E allora ci si chiede inevitabilmente perché chi a suo tempo bocciò quella riforma oggi si “stracci le vesti” per promuovere l’approvazione di questa, che di fatto prende in considerazione solo un mero e banale taglio dei parlamentari, senza ulteriori modifiche che, ai nostri occhi, risultano essenziali. Come, ad esempio, una riforma della Legge elettorale, per cercare di correggere l’inevitabile riduzione di rappresentatività che questa riforma porterà. Nuova legge elettorale che, per fortuna, è già in discussione fra le fila della maggioranza e del Governo e che, se andrà in porto, riporterà nuovamente il proporzionale puro (con sbarramento “alla tedesca” al 5%, anche se al momento le ipotesi più probabili è che questa quota, per accontentare Renzi, possa abbassarsi quantomeno al 4 se non addirittura al 3% rovinando un po’ quel senso di stabilità che uno sbarramento più alto avrebbe probabilmente garantito) come ai tempi della Prima Repubblica. Il problema però rimane, almeno fino alla prossima approvazione. Che non è per nulla scontata, anzi. Non sappiamo, peraltro, se questo ritorno al proporzionale rappresenti un bene o un male per il nostro Paese, ma di certo al momento appare come necessario in caso di approvazione (data dagli analisti per scontata) del SÌ, perché la riforma è a tutti gli effetti monca. Visto che, ad esempio, alcune regioni italiane (quelle più piccole come il Friuli-Venezia Giulia o l’Umbria) vedrebbero ridurre i propri rappresentanti in Parlamento a pochissime unità, anche se in realtà si ridurrebbero notevolmente anche i rappresentanti territoriali di tutte le regioni italiane. E siamo proprio sicuri che i benefici di questa riforma valgano i sacrifici che comporterà?

Il risparmio, chiariamolo subito, sarà esiguo. La riduzione dei parlamentari porterà a un risparmio annuo di circa 50 milioni, che per un bilancio statale di circa 900 miliardi o, ancora, in rapporto al PIL non rappresenta che pochi spiccioli. Un caffè a testa per ciascun cittadino italiano. Per carità, pur sempre qualcosa si dirà e da qualche parte bisognerà pur iniziare. Vero, non lo si mette in dubbio, ma siamo disposti a rinunciare alla nostra rappresentatività e a ridurre il potere del parlamento, svilendone da un certo punto di vista anche l’importanza (si parte da qui e si arriva chissà dove) per pochi spiccioli l’anno?
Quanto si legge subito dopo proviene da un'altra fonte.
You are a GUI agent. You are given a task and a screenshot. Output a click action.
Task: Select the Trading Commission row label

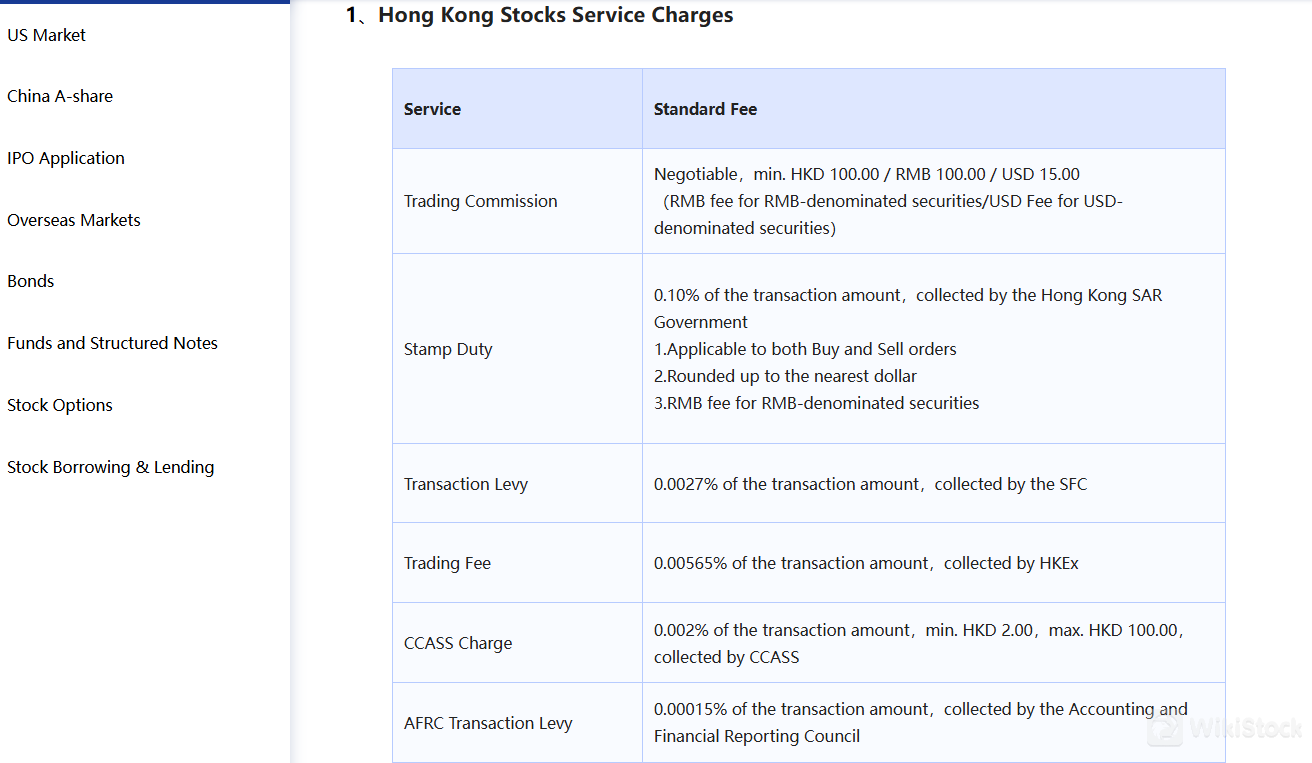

Se il motivo per questa riforma era solo di tipo economico forse sarebbe stato sufficiente (si fa per dire) ridurre un po’ gli stipendi di deputati e senatori. In fondo quello del parlamentare è un impegno importante e gravoso, che andrebbe ben ricompensato se svolto nel migliore dei modi, ma in un periodo in cui tutti sono chiamati a fare dei sacrifici è bene che gli stessi parlamentari facciano, in questo senso, la loro parte rinunciando a parte del loro compenso per far risparmiare un po’ lo Stato, da una parte, e garantire la massima rappresentatività possibile, dall’altra. Siamo fermamente convinti che non tutti i costi rappresentino degli sprechi. E la rappresentatività democratica non è un concetto su cui, a nostro modesto avviso, sia giusto negoziare. Per risparmiare così poco, poi… Insomma, si taglia la rappresentanza senza alcuna compensazione, diminuendo la capacità del cittadino di indirizzare la vita politica, il tutto per qualche slogan populista anticasta e poco altro. E il bello è che a puntare il dito sul “risparmio” che porterà questa riforma sono proprio coloro che hanno varato una riforma assolutamente iniqua e totalmente populista come “Quota 100”, che sta letteralmente dissanguando le casse dello Stato senza dare una soluzione concreta ai cittadini, se non ad alcune migliaia.

Inoltre, con gli attuali regolamenti e in generale con l’attuale funzionamento del Parlamento, riducendo il numero dei parlamentari si rischia anche di “ingolfare” irrimediabilmente la già non proprio snella macchina burocratica del nostro massimo organismo. In caso di vittoria del SÌ sarebbe dunque fondamentale, prima della prossima legislatura (che è prevista, se le Camere non verranno sciolte prima, nel 2023), mettere mano a tutti i regolamenti interni al Parlamento. Il che non rappresenta esattamente un’operazione di poco conto. Per carità, si dirà, il tempo per una riforma organica in questo senso c’è, ma non siamo sicuri che questo sia un motivo sufficiente per approvare oggi una riforma che, ribadiamo, poteva fin dall’inizio prendere in considerazione tutti gli aspetti e le eventuali conseguenze e non solo il taglio dei parlamentari, senza aggiungervi correttivi di alcun genere.

Inoltre c’è un altro dato su cui riflettere: lasciando il sistema inalterato, ma riducendone solo il numero di accessi a quel sistema, la famosa “Casta” che si vuole combattere con questa riforma risulterebbe ulteriormente rafforzata, perché le nomine e le preferenze bloccate oggi sono ancora in mano alle Segreterie di partito e ai soliti baroni che ovviamente si vedrebbero confermare in Parlamento, che lascerebbe invece quasi sicuramente fuori i neofiti e i candidati “meno inseriti e immanicati”, per usare un eufemismo, che invece grazie alla loro presenza porterebbero una ventata di freschezza e rinnovamento al nostro organismo legislativo. Insomma, con soli 600 parlamentari si rischierebbe di avere sempre i soliti noti – cosa che in realtà già avviene in gran parte, ma con qualche lodevole eccezione –, invece che favorire un sano ricambio. Il SÌ al referendum non solo non sarà una svolta alla lotta contro la politica incompetente e inadeguata, ma addirittura rischia di segnarne il trionfo: con meno seggi si potranno controllare di più gli eletti, candidando solo chi obbedisce ai diktat di Partito (o chi per lui) o comunque chi non ha necessità di essere riconosciuto e apprezzato dai suoi elettori.